Curves of water cut predicted by the new water drive curve and the conventional one

Example in the Shengli Oilfield

The accuracy and adaptability of the new water drive curve were verified with actual data from reference Cui et al. (2015) (Table 6), which was fitted with the new and conventional water drive curves (Fig. 9). The water-flooded recoverable reserve, which is defined as the accumulative oil production with comprehensive water cut of 0.98, and the water cut were predicted and compared with actual data of oilfields for comparison of the water drive curves in this paper and that in reference Cui et al. (2015).
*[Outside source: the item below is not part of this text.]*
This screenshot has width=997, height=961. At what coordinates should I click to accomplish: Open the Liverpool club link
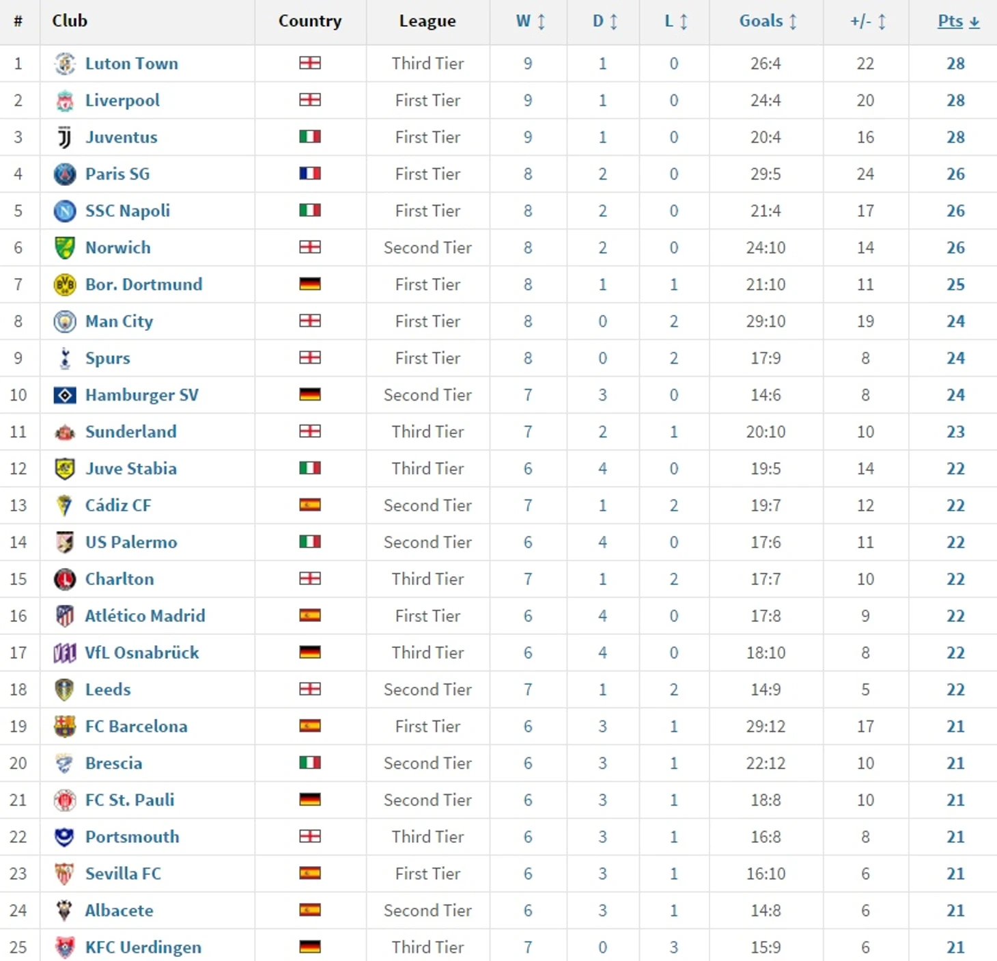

Table 6 Actual development data in Shengli oilfield

Fig. 9

Comparison of fitting with different water drive curves

Based on the data in Table 6, lgWOR−N _p curve was plotted, and it showed the upwarping trend at ultra-high water cut stage. The parameters of new water drive curve were calculated with formula (22), and the formula of conventional water drive curve was fitted, which is shown in Table 7. It is shown in Fig. 9 that fitting the segment at ultra-high water cut stage in lgWOR−N _p curve could not be done with the conventional water drive curve, but could be done with the new one proposed in this paper.
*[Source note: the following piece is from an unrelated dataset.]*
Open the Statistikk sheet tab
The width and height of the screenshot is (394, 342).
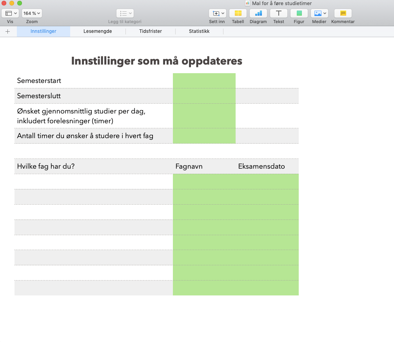[x=199, y=31]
Table 7 Water-flooded recoverable reserve predicted with different water drive curves

With comprehensive water cut of 98%, the water-flooded recoverable reserve predicted by the new water drive curve, the conventional one, and the water drive curve at ultra-high water cut in reference Cui et al. (2015) are 83.9841 × 10⁴t, 126.0783 × 10⁴t, and 84.80 × 10⁴t, respectively, with error of 0.0166, 50.1465, and 0.988% based on the actual water-flooded recoverable reserve of 83.9702 × 10⁴t. Among the water drive curves, the method proposed in reference Cui et al. (2015) has a large disadvantage because S _or and S _wc depend on other static data and have uncertain value, and it is difficult to work out the formula. Comparison of water cut predicted with the method of water drive curve in Fig. 10 showed that the water cut predicted in this paper is very closed to the actual data. By contrast, the water cut predicted by conventional water drive curve is far less than the actual data, which results in much larger water-flooded recoverable reserve. Obviously, the new water drive curve at ultra-high water cut predicts the water-flooded recoverable reserve and water cut more accurately than other water drive curves and has better adaptability.

Fig. 10

Comparison of water cut predicted by different water drive curves

Conclusions

1. (1)

   For the oilfields at ultra-high water cut stage, the rule of fluid flow in the formation has been changed fundamentally, and the ratio of oil and water permeability and the water saturation deviate from the linear relationship and show the downwarping trend in the semi-log curve. Thus, the new formula of the ratio of oil and water permeability and the water saturation more applicable in the oilfields was proposed to characterize the curve of K _ro/K _rw and S _w at ultra-high water cut stage and high water cut stage.

2. (2)

   Based on the new formula of K _ro/K _rw and S _w at ultra-high water cut stage, the new water drive curve was derived with the reservoir engineering method. The new water drive curve is transformed to the conventional one when n = 1. Comparison of prediction with new water drive curve, conventional one, and methods in references 27 and 28 was done with numerical simulation and field application in two oilfields, which showed that the new water drive curve could fit the development data both at the high water cut and at the ultra-high water cut stage and characterize the upwarping trend at ultra-high water cut stage. The new water drive curve at ultra-high water cut predicts the water-flooded recoverable reserve and water cut more accurately than other water drive curves and has better adaptability.